Your task: Repeat exactly the lines below, from the line containing "Screen dimensions: 725x1568" through the last line, both included. Leave out any pictures.

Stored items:
====
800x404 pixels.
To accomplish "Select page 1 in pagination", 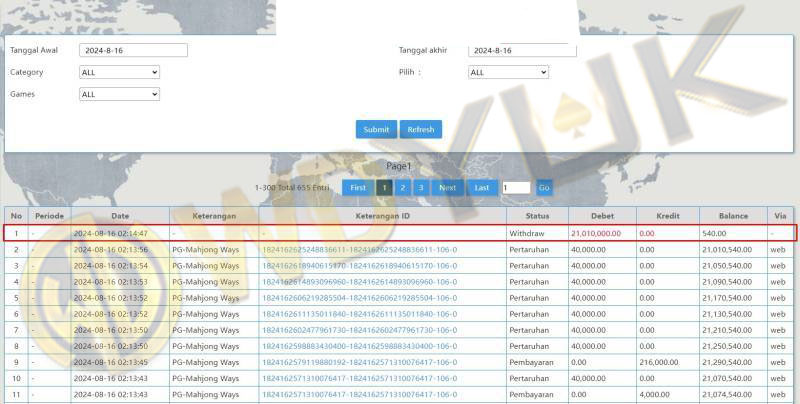I will click(x=384, y=187).
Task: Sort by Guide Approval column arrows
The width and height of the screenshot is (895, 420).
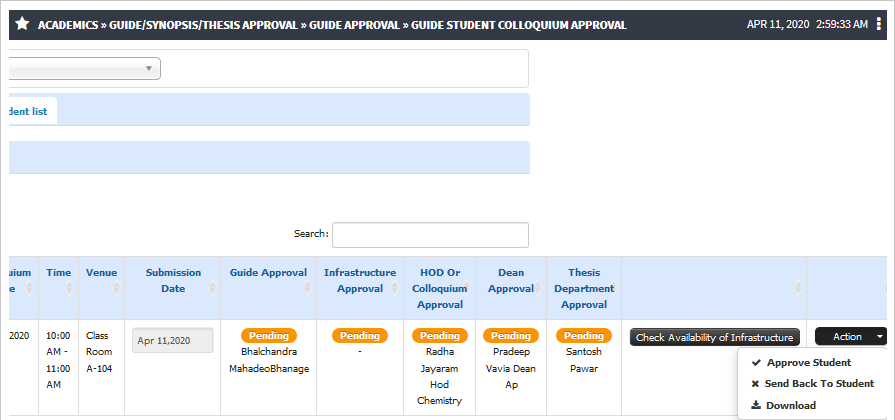Action: (x=308, y=288)
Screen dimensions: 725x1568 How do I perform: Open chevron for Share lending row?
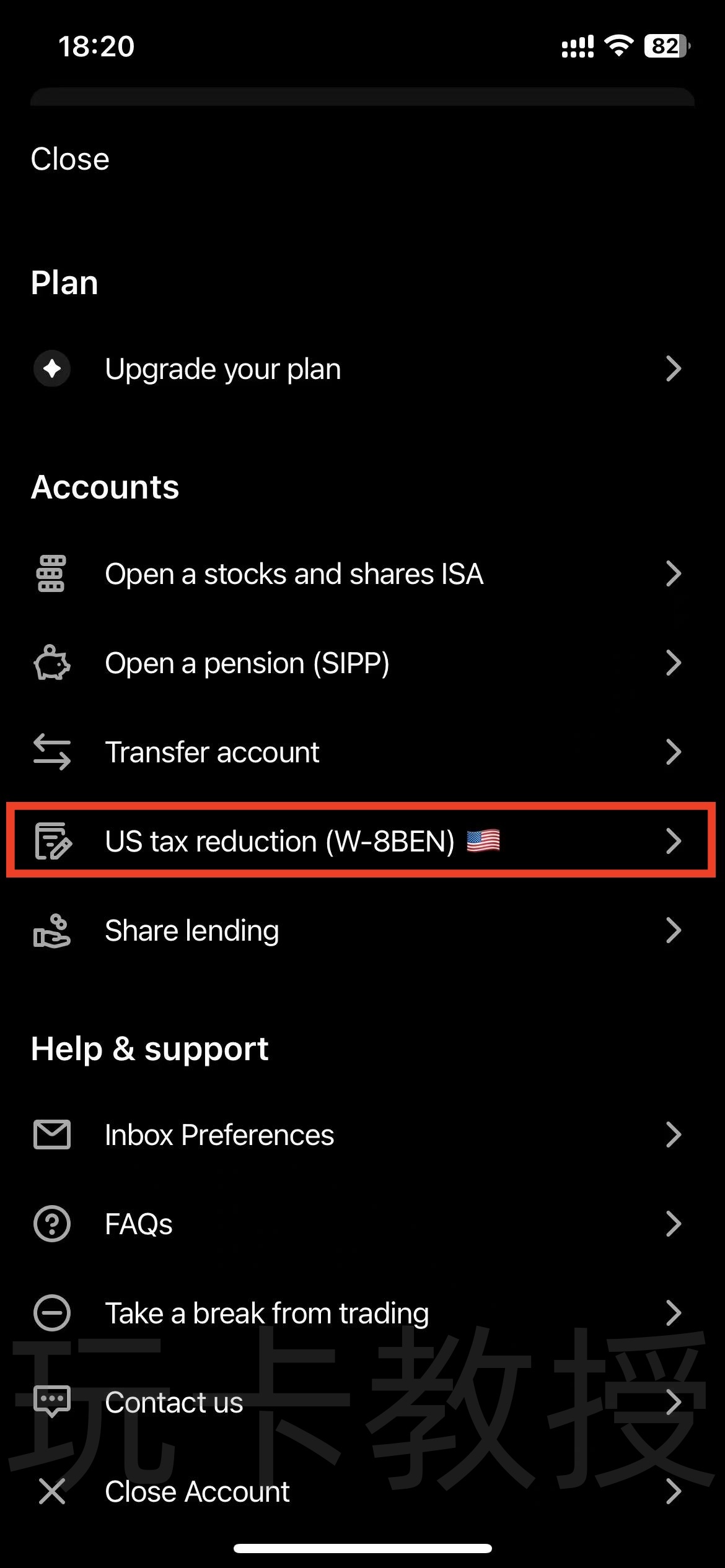tap(674, 930)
====
Exercise answer:
Screen dimensions: 725x1568 How do I perform: Open chevron for Share lending row?
tap(674, 930)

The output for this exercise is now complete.